- WRITTEN PROBLEM A
In the holiday text below, restate the section that begins with "If you just" and ends with "to make it.", substituting "years" for "decades".

- SELECTED EXCERPT
It is hard to celebrate freedom if we are not all free, and as long as there are 59 hostages - our brothers and sisters - still held against their will IN HELL in Gaza, we are not free.

We will still do our best to enjoy this time. We need to acknowledge and celebrate that the Jewish community has survived thousands of years of the greatest existential challenges and not only are we still here but we are strong, resilient and THRIVING. As is Israel!

If you just don’t feel like cooking much this year, especially after the Seders, I get it. 

But here’s something that will take you less than 15 minutes to prep, cook and get on the plate.

In Danny’s (husband) family they call it ‘matzo egg’ but it has morphed into ‘matzo brei’ over the decades. It is the one thing Danny can cook well, in fact he is the one who taught me how to make it.

(To pimp it up, sprinkle with feta and chopped chives.)

- PROVIDED RECORDS
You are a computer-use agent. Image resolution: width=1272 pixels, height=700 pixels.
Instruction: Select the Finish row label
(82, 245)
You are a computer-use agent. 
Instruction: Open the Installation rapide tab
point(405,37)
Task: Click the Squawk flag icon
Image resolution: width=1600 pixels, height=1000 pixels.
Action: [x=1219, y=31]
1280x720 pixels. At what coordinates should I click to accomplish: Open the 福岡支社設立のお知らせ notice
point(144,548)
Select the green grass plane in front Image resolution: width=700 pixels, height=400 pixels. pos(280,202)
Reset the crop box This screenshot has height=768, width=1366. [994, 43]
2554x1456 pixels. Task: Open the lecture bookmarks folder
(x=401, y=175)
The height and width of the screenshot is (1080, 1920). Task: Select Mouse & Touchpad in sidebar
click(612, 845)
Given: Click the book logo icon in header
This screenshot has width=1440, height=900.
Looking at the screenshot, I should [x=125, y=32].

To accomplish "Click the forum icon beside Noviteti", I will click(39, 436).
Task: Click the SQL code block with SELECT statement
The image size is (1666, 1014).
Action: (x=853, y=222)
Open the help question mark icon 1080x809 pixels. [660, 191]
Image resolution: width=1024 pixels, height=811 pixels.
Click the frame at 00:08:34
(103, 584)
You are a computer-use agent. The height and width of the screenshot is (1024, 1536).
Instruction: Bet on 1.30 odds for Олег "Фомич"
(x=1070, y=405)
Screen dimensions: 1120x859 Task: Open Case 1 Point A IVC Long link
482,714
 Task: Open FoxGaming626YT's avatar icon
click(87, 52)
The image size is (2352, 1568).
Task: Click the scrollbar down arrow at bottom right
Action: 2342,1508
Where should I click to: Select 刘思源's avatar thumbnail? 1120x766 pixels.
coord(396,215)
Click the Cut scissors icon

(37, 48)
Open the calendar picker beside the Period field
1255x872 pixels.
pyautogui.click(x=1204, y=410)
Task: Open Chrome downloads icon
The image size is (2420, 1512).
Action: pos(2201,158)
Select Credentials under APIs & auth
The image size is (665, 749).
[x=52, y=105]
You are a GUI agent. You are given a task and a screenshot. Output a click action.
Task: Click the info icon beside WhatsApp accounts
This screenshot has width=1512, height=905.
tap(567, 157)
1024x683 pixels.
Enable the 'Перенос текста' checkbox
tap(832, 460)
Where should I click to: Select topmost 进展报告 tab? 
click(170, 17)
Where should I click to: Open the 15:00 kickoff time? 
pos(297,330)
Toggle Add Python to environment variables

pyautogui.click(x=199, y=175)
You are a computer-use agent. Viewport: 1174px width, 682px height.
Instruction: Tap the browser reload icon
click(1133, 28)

- WRITTEN PROBLEM B
Convert the records above, from the line containing "Reset the crop" through the line containing "Looking at the", into a two-column CSV with the headers request and answer. Each request gets one row, each field is quoted, and any line breaks inside a field become spaces.

- TASK ANSWER A
If you just don’t feel like cooking much this year, especially after the Seders, I get it. 

But here’s something that will take you less than 15 minutes to prep, cook and get on the plate.

In Danny’s (husband) family they call it ‘matzo egg’ but it has morphed into ‘matzo brei’ over the years. It is the one thing Danny can cook well, in fact he is the one who taught me how to make it.

- TASK ANSWER B
request,answer
"Reset the crop box This screenshot has height=768, width=1366.","[994, 43]"
"2554x1456 pixels. Task: Open the lecture bookmarks folder","(x=401, y=175)"
"The height and width of the screenshot is (1080, 1920). Task: Select Mouse & Touchpad in sidebar","click(612, 845)"
"Given: Click the book logo icon in header This screenshot has width=1440, height=900.","Looking at the screenshot, I should [x=125, y=32]."